[WORK INSTRUCTIONS]:
Copy out every one of the records below line for line, keeping each character and line break unchanged.

[RECORDS SUPPLIED]:
------------------------------------------------------------

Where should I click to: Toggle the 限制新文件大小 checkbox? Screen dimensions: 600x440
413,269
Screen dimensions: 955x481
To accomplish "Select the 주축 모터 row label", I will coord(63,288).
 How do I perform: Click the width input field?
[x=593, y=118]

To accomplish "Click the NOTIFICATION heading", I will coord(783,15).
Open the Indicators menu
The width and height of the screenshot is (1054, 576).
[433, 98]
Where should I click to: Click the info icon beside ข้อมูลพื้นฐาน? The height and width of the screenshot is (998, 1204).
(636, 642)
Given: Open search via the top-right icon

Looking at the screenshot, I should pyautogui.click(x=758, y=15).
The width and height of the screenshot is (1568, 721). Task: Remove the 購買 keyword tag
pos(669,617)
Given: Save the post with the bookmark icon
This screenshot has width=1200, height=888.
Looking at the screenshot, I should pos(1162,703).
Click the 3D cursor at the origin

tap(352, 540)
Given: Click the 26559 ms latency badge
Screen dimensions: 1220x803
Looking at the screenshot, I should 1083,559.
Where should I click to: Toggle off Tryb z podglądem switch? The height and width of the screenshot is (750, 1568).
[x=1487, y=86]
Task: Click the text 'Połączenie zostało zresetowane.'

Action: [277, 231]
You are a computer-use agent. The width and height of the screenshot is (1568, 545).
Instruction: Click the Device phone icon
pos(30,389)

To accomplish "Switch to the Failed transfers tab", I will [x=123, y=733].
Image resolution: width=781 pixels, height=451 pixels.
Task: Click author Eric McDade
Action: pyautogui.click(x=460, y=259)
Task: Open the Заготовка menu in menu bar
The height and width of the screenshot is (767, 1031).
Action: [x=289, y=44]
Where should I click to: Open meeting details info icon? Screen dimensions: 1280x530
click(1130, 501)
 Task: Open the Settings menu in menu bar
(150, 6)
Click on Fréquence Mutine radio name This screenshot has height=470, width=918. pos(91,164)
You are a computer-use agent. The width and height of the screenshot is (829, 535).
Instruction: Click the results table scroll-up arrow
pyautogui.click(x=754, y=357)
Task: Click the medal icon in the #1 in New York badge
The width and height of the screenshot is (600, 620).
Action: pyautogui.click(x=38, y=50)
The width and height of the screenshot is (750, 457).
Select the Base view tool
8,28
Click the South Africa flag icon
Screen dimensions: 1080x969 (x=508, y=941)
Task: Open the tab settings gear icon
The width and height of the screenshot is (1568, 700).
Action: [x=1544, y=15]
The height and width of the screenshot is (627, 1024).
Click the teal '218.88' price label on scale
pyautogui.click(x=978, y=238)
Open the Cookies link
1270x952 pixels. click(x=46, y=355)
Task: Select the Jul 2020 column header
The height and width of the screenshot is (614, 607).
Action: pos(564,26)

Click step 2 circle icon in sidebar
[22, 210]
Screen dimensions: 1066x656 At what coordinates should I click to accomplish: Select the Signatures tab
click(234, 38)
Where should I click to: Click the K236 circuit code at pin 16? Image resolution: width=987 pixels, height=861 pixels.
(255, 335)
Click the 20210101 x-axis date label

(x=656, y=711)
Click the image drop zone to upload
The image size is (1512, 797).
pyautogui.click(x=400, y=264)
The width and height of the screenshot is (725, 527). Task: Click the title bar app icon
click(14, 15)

------------------------------------------------------------

[WORKED SOLUTION]:
Where should I click to: Toggle the 限制新文件大小 checkbox? Screen dimensions: 600x440
413,269
Screen dimensions: 955x481
To accomplish "Select the 주축 모터 row label", I will coord(63,288).
 How do I perform: Click the width input field?
[x=593, y=118]

To accomplish "Click the NOTIFICATION heading", I will coord(783,15).
Open the Indicators menu
The width and height of the screenshot is (1054, 576).
[433, 98]
Where should I click to: Click the info icon beside ข้อมูลพื้นฐาน? The height and width of the screenshot is (998, 1204).
(636, 642)
Given: Open search via the top-right icon

Looking at the screenshot, I should pyautogui.click(x=758, y=15).
The width and height of the screenshot is (1568, 721). Task: Remove the 購買 keyword tag
pos(669,617)
Given: Save the post with the bookmark icon
This screenshot has width=1200, height=888.
Looking at the screenshot, I should pos(1162,703).
Click the 3D cursor at the origin

tap(352, 540)
Given: Click the 26559 ms latency badge
Screen dimensions: 1220x803
Looking at the screenshot, I should 1083,559.
Where should I click to: Toggle off Tryb z podglądem switch? The height and width of the screenshot is (750, 1568).
[x=1487, y=86]
Task: Click the text 'Połączenie zostało zresetowane.'

Action: [277, 231]
You are a computer-use agent. The width and height of the screenshot is (1568, 545).
Instruction: Click the Device phone icon
pos(30,389)

To accomplish "Switch to the Failed transfers tab", I will [x=123, y=733].
Image resolution: width=781 pixels, height=451 pixels.
Task: Click author Eric McDade
Action: pyautogui.click(x=460, y=259)
Task: Open the Заготовка menu in menu bar
The height and width of the screenshot is (767, 1031).
Action: [x=289, y=44]
Where should I click to: Open meeting details info icon? Screen dimensions: 1280x530
click(1130, 501)
 Task: Open the Settings menu in menu bar
(150, 6)
Click on Fréquence Mutine radio name This screenshot has height=470, width=918. pos(91,164)
You are a computer-use agent. The width and height of the screenshot is (829, 535).
Instruction: Click the results table scroll-up arrow
pyautogui.click(x=754, y=357)
Task: Click the medal icon in the #1 in New York badge
The width and height of the screenshot is (600, 620).
Action: pyautogui.click(x=38, y=50)
The width and height of the screenshot is (750, 457).
Select the Base view tool
8,28
Click the South Africa flag icon
Screen dimensions: 1080x969 (x=508, y=941)
Task: Open the tab settings gear icon
The width and height of the screenshot is (1568, 700).
Action: [x=1544, y=15]
The height and width of the screenshot is (627, 1024).
Click the teal '218.88' price label on scale
pyautogui.click(x=978, y=238)
Open the Cookies link
1270x952 pixels. click(x=46, y=355)
Task: Select the Jul 2020 column header
The height and width of the screenshot is (614, 607).
Action: pos(564,26)

Click step 2 circle icon in sidebar
[22, 210]
Screen dimensions: 1066x656 At what coordinates should I click to accomplish: Select the Signatures tab
click(234, 38)
Where should I click to: Click the K236 circuit code at pin 16? Image resolution: width=987 pixels, height=861 pixels.
(255, 335)
Click the 20210101 x-axis date label

(x=656, y=711)
Click the image drop zone to upload
The image size is (1512, 797).
pyautogui.click(x=400, y=264)
The width and height of the screenshot is (725, 527). Task: Click the title bar app icon
click(14, 15)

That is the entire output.